Tres meses después de los sucesos, Jack y Brina se encontraban en una banca en Central Park, como solían hacerlo todos los viernes. La brisa era suave. Los apacibles rayos del sol se desparramaban sobre la frondosa arboleda. El canto de los pájaros les daba la serenidad que buscaban.   

―Es una bella tarde ―comentó Jack mientras la tomaba de la mano.

―Así es.
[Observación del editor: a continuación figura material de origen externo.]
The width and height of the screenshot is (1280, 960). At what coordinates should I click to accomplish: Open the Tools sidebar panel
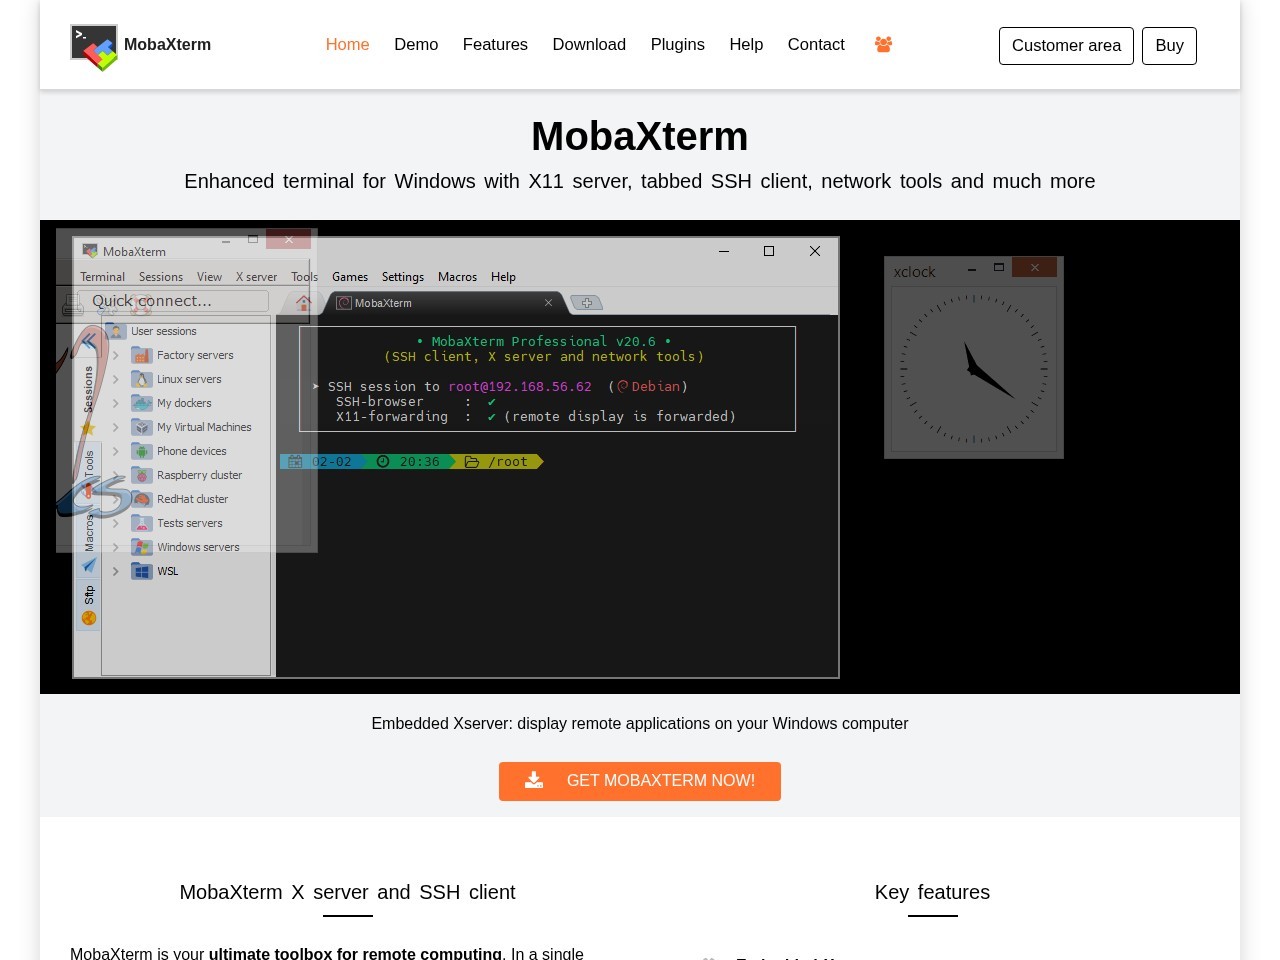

Muy apropiada para enamorados ―sonrió ella discretamente.

Un silencio pertinaz se interpuso. Las miradas, que hasta hacía un momento se desplazaban en distintas direcciones, ahora se unían. Ambos temblaban, como si fuera el primer día que se conocían. Un lenguaje de miradas, muy elocuente, comenzó a desarrollarse entre ellos. Lo que no podían expresar con la voz lo hicieron con las miradas. Ya no eran los mismos. Algo había cambiado en ellos. Jack le acarició el pelo y ella hizo lo mismo con el suyo. El imán era irresistible. El cosmos se paralizó, el sol se petrificó, la luna no deseaba despertar y las estrellas huyeron de la noche. La luz de sus almas se elevó hasta el infinito para luego fusionarse en un prolongado beso. El primer beso.   

Algo comenzaba, el amor detrás de la máscara había sido revelado. Ya nada podía detenerlos. Las grandes torres que los aprisionaban se habían derrumbado. Solo les quedaba el futuro por descubrir.